Big update because of the deadline activity and one noteworthy call up…
Rich Harden | Rangers | 26% owned
After a month long stint on a disabled with a strained glute, the game’s premier three true outcomes pitcher returned Saturday and held the Angels to one run over seven innings of work. Despite that stellar outing, we know what Harden is: he’s basically a five inning pitcher with enough swing-and-missability to strikeout a batter an inning, but he’ll kill you in WHIP and chances are ERA as well. (R) ZiPS sees a 4.29 ERA (4.33 FIP) with a 1.40 WHIP and 9.64 K/9 the rest of the way, but it’s a risky proposition. Texas will win him some games with their offense and bullpen, but start him at your own risk. His next comes at the A’s, which might be worth it, but after that Texas runs through the AL East gauntlet.

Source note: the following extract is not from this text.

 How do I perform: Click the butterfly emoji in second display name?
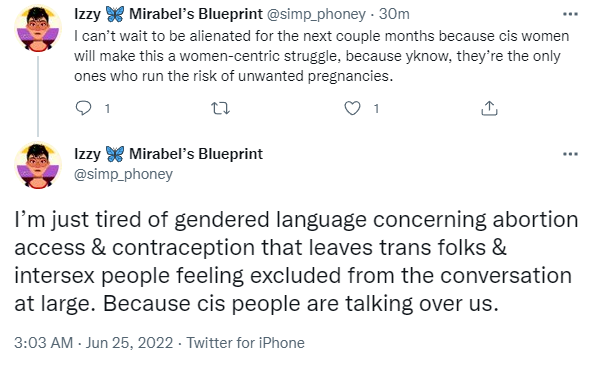click(115, 154)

Jeremy Hellickson | Rays | 6%
The best pitching prospect in the minors is getting the call today for what the Rays say is a one start cameo; they’re just giving their usual starting five an extra day of rest. Hellickson’s minor league numbers are off the charts (2.72 FIP between Double- and Triple-A) and he’ll be facing a Twins’ lineup without Joe Mauer and Justin Morneau tonight. These one start jobs are always risky, even with great young pitchers, but everything lines up well for a quality start out of Hellickson tonight. Chances are he’ll be back up at some point this season, maybe as a reliever. It’s worth noting that he’s listed as a RP exclusively in Yahoo! leagues, which may or may not hurt your flexibility if you splurge for it.
Dan Hudson | Diamondbacks | 3%
We’ve written quite a bit out Hudson recently, so I’ll keep it short. Basically he’s moving to an easier league and into a park ever so slightly better for his fly ball tendencies, which obviously increases his value. Hudson schooled the Mets in CitiField yesterday (8 IP, 3 H, 1 R, 1 BB, 4 K), and his next two starts come at home against the Padres and in Milwaukee.

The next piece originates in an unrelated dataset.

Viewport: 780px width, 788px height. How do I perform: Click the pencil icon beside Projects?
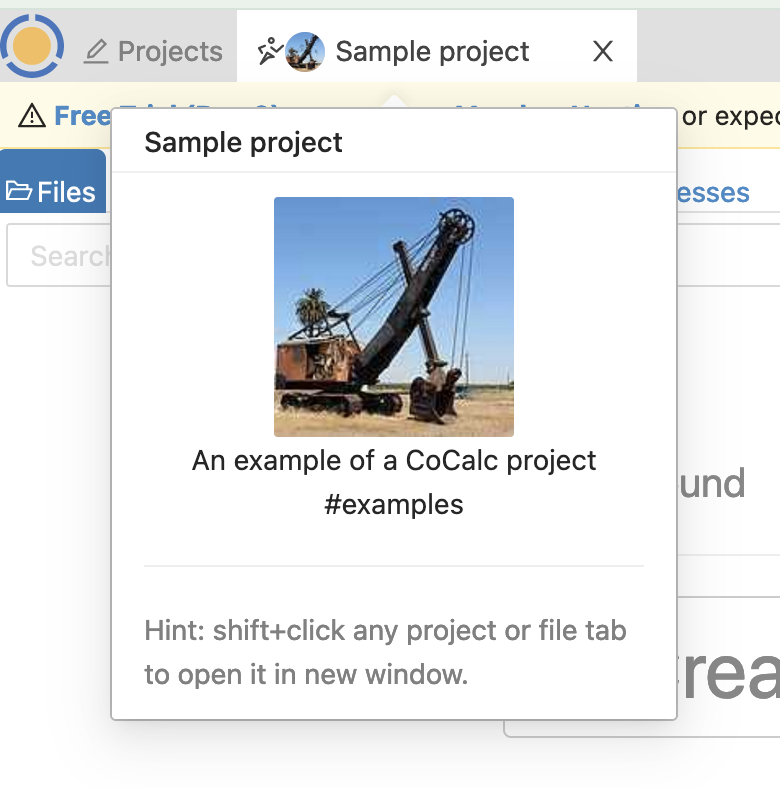point(96,52)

Edwin Jackson | White Sox | 51%
The guy Hudson was traded for sees his value drop for similar reasons. Jackson’s moving to a tougher league in a more hitter friendly park, so that 6.92 K/9 and 4.02 BB/9 are going to have to improve if he ever plans on being a low-4.00’s ERA guy. Of course that’s been the book on Jackson for years now. His first start as a ChiSox will come Wednesday again one of his many former teams, the Tigers in Detroit. Hard to believe Jackson’s now on his fifth team and is still just 26-years-old.
John Lannan | Nationals | 1%
There’s really not much to discuss as far as Lannan is concerned, we know what he is (4.84 career FIP), but we should talk about the guy he’s replacing, Stephen Strasburg. The Nats understandably took the cautious road when their franchise pitcher had trouble getting loose last Tuesday, eventually placing him on the 15-day DL. He threw on the side over the weekend and felt fine, so hopefully his return won’t be delayed longer than the two weeks plus a day minimum.

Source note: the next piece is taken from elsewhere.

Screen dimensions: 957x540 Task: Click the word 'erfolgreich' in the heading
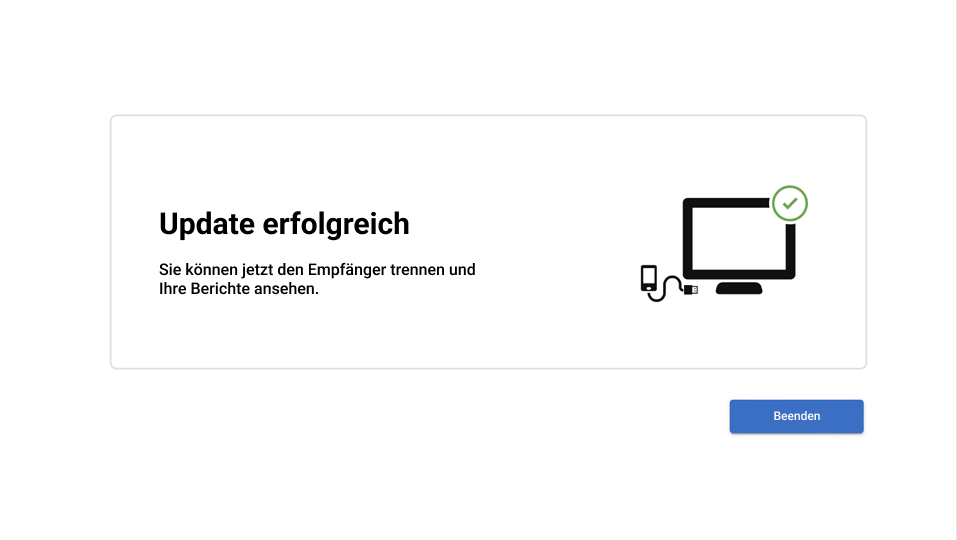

For fantasy owners in redraft leagues, we’re reaching the point of the season where trading a guy like Strasburg is good strategy. He’ll soon bump up against his innings limit, and the Nats are going to shut him down at the slightest hint of discomfort, so if you can deal him to upgrade your team elsewhere or land a more reliable starter, then by all means do it.
Ted Lilly | Dodgers | 51%
Lilly got a lot of play before the deadline as a gutsy guy that pitched inside to righties with his 85 mph fastball and all that jazz, but his fantasy value is limited because of moderate strikeout rates and what should be underwhelming ERA’s. Moving from Wrigley to Dodger Stadium will certainly help lessen his 1.46 HR/9 rate this year, and his BABIP (.261) and LOB% (75.7%) luck has been in play for parts of four seasons now. After 700 innings does that luck become a skill? That’s a question for people much smarter than I, but for fantasy value Lilly certainly gets an uptick following the trade. His next two outings came at home against the Padres and Nationals.
Jake Westbrook | Cardinals | 6%
After Mark Buehrle, I’ve always believed that Westbrook was the perfect St. Louis Cardinals pitchers for no reason whatsoever. I guess something about a sinkerballer and Dave Duncan just makes sense. Westbrook’s walk rate has risen following elbow reconstruction, which isn’t surprising since control and command are traditionally the last things to come back. Moving into the NL should improve his peripherals a touch and lower his ERA, possibly into the low-4.00’s, but he’s still not much more than a fifth or sixth fantasy starter. His first start for his new time comes tonight against the punchless Astros.
Ownership rates are based on Yahoo! leagues.